_Task item_
The listing below contains a span that opens with the line containing "Expand the panel" and closes with the line containing "You are a computer-use agent. This". Return that span exactly.

_Data for processing_

------------------------------------------------------------------------

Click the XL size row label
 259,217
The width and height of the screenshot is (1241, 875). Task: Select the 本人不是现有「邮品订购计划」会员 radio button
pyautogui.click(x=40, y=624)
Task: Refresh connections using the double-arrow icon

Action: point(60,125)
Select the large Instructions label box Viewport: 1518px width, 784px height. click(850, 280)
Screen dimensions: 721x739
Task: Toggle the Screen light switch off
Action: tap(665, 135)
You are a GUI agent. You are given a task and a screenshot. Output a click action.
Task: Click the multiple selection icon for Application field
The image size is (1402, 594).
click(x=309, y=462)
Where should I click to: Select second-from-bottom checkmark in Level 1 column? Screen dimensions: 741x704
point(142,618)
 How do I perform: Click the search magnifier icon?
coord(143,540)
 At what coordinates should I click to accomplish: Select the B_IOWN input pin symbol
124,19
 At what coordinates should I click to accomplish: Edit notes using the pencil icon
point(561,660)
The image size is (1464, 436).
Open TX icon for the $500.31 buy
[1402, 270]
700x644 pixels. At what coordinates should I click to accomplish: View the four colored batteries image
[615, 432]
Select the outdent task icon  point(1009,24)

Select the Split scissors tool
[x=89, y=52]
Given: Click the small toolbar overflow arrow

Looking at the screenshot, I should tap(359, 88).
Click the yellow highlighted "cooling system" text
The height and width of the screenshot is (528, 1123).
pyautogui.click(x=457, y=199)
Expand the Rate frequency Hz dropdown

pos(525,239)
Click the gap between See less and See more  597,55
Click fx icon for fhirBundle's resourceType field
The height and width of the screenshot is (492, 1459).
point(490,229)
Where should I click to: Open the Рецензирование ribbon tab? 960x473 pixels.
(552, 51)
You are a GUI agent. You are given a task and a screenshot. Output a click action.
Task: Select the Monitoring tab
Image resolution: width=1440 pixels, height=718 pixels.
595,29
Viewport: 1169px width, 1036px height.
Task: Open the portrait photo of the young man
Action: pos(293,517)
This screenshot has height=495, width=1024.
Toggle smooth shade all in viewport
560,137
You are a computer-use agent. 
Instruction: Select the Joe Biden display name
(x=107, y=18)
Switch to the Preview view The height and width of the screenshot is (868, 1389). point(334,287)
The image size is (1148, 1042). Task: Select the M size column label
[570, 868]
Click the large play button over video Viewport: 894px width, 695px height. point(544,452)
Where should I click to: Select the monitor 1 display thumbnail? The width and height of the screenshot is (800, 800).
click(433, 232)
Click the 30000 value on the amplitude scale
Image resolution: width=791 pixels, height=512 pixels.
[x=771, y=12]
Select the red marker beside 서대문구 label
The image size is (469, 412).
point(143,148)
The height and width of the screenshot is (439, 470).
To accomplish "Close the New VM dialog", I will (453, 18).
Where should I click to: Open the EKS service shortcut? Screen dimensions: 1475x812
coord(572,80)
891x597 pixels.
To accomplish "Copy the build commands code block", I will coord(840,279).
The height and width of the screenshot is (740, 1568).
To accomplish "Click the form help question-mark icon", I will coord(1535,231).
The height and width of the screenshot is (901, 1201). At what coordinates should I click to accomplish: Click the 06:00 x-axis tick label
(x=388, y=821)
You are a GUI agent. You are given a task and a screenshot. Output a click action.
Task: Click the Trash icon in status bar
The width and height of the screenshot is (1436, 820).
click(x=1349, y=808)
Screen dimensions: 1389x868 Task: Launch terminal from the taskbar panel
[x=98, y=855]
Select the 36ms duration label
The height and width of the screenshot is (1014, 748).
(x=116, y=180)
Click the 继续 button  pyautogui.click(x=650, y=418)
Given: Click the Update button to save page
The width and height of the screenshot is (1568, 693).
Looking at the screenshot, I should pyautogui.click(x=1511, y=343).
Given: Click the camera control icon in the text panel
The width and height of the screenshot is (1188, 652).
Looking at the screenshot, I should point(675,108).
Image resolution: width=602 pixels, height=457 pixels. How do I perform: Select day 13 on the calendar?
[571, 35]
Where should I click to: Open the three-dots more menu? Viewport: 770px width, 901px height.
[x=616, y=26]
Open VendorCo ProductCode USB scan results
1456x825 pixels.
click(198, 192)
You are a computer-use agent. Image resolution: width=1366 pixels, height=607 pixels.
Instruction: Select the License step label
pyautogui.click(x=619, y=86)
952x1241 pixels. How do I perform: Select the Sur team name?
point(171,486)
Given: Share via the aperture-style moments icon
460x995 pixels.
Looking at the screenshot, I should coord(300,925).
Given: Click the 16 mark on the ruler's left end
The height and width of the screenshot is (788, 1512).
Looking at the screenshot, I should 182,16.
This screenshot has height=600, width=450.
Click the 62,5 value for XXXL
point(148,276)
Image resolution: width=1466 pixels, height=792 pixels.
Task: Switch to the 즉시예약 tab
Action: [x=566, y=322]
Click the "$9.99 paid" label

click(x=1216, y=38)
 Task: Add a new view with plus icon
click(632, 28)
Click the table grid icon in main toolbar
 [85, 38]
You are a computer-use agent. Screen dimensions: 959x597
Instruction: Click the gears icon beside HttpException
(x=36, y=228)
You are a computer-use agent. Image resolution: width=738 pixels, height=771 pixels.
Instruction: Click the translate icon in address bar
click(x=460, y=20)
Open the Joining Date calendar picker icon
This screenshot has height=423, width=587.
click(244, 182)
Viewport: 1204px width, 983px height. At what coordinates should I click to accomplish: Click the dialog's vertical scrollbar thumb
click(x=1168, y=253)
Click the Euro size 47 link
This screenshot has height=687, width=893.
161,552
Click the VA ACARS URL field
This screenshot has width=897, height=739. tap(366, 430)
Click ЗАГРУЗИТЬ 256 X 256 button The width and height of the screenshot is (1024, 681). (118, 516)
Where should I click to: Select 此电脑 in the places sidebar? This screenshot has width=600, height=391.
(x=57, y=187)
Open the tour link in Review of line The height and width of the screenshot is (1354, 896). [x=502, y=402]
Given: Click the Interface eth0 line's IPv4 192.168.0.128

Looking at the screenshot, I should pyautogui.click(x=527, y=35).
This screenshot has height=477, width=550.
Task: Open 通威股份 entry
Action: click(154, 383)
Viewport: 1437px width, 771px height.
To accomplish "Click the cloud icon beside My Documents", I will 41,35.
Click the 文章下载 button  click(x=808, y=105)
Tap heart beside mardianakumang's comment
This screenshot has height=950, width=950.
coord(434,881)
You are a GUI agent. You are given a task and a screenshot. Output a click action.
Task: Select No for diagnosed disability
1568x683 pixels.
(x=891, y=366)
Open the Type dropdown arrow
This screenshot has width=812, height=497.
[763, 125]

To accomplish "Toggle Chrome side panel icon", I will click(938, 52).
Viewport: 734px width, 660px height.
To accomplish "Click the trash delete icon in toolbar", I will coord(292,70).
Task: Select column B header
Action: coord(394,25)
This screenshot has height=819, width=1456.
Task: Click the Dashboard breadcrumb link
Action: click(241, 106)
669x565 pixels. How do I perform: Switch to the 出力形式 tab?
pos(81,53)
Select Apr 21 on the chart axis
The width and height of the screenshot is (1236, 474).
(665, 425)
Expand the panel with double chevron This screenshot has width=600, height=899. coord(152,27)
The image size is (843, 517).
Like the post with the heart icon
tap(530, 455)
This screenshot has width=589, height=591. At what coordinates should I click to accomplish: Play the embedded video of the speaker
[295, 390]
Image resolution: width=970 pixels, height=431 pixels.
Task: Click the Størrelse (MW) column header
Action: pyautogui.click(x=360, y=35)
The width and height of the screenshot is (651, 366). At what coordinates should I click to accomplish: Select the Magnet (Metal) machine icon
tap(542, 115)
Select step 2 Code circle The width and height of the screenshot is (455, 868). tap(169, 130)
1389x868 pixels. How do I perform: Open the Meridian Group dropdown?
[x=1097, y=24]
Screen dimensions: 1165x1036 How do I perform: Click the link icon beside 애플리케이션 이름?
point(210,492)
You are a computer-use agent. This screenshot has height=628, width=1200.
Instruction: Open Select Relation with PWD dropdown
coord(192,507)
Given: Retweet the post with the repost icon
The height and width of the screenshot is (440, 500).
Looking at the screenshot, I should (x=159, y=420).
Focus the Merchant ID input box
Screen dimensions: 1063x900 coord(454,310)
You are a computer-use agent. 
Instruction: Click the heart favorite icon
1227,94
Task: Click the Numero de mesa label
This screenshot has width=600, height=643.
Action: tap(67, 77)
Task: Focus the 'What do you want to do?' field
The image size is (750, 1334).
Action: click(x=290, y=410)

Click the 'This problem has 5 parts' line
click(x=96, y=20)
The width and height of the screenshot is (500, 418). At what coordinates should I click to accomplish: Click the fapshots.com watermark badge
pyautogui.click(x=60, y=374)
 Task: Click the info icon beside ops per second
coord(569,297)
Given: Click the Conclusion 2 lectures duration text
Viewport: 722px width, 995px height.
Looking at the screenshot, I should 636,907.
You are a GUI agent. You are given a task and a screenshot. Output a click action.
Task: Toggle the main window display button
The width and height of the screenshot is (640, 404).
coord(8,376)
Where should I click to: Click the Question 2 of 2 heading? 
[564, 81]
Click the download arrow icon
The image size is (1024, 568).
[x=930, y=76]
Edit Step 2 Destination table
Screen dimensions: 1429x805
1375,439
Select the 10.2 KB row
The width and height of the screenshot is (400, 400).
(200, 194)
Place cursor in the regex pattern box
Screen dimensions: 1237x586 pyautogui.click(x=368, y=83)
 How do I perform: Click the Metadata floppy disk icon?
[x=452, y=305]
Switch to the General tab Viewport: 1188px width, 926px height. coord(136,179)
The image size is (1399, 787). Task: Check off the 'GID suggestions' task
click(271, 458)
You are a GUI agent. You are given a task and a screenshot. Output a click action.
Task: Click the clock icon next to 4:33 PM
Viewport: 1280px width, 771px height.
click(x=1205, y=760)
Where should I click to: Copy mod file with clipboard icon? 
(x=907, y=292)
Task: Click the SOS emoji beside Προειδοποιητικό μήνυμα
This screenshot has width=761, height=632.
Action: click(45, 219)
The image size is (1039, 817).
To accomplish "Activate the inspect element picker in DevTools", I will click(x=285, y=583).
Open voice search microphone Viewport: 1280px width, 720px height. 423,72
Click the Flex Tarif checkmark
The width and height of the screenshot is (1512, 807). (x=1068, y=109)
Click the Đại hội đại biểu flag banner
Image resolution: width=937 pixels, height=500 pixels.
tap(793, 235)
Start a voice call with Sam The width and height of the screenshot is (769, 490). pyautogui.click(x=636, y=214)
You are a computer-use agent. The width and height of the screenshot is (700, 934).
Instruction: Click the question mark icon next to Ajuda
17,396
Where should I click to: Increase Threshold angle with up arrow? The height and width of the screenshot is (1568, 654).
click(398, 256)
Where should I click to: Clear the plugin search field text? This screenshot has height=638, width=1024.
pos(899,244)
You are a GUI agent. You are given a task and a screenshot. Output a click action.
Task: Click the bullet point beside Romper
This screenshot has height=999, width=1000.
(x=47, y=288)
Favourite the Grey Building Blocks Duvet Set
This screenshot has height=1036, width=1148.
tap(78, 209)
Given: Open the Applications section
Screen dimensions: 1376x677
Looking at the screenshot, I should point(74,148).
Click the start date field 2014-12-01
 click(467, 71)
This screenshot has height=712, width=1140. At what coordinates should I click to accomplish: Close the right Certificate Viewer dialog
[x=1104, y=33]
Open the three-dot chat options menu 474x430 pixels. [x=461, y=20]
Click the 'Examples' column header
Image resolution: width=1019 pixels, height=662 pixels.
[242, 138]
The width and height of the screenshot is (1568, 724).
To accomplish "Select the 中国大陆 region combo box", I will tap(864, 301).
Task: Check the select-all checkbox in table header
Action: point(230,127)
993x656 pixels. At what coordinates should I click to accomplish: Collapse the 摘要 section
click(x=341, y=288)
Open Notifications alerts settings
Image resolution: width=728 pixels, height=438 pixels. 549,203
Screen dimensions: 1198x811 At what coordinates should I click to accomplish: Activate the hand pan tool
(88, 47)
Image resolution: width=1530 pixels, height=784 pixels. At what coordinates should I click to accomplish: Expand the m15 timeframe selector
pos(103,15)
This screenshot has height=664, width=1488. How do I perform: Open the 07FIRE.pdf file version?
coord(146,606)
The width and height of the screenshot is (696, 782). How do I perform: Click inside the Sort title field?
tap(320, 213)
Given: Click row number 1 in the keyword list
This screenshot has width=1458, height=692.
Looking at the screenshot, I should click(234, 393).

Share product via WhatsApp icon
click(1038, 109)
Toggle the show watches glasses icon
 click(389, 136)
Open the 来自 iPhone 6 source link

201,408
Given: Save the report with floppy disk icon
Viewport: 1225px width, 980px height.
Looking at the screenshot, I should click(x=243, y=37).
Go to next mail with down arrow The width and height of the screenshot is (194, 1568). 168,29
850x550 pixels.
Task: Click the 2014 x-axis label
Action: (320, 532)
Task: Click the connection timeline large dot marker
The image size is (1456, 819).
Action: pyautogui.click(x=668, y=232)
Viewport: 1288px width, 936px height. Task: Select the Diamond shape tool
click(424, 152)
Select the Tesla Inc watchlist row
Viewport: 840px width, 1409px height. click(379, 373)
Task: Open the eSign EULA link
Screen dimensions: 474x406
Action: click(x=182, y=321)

------------------------------------------------------------------------

_Exercise response_
Expand the panel with double chevron This screenshot has width=600, height=899. coord(152,27)
The image size is (843, 517).
Like the post with the heart icon
tap(530, 455)
This screenshot has width=589, height=591. At what coordinates should I click to accomplish: Play the embedded video of the speaker
[295, 390]
Image resolution: width=970 pixels, height=431 pixels.
Task: Click the Størrelse (MW) column header
Action: pyautogui.click(x=360, y=35)
The width and height of the screenshot is (651, 366). At what coordinates should I click to accomplish: Select the Magnet (Metal) machine icon
tap(542, 115)
Select step 2 Code circle The width and height of the screenshot is (455, 868). tap(169, 130)
1389x868 pixels. How do I perform: Open the Meridian Group dropdown?
[x=1097, y=24]
Screen dimensions: 1165x1036 How do I perform: Click the link icon beside 애플리케이션 이름?
point(210,492)
You are a computer-use agent. This screenshot has height=628, width=1200.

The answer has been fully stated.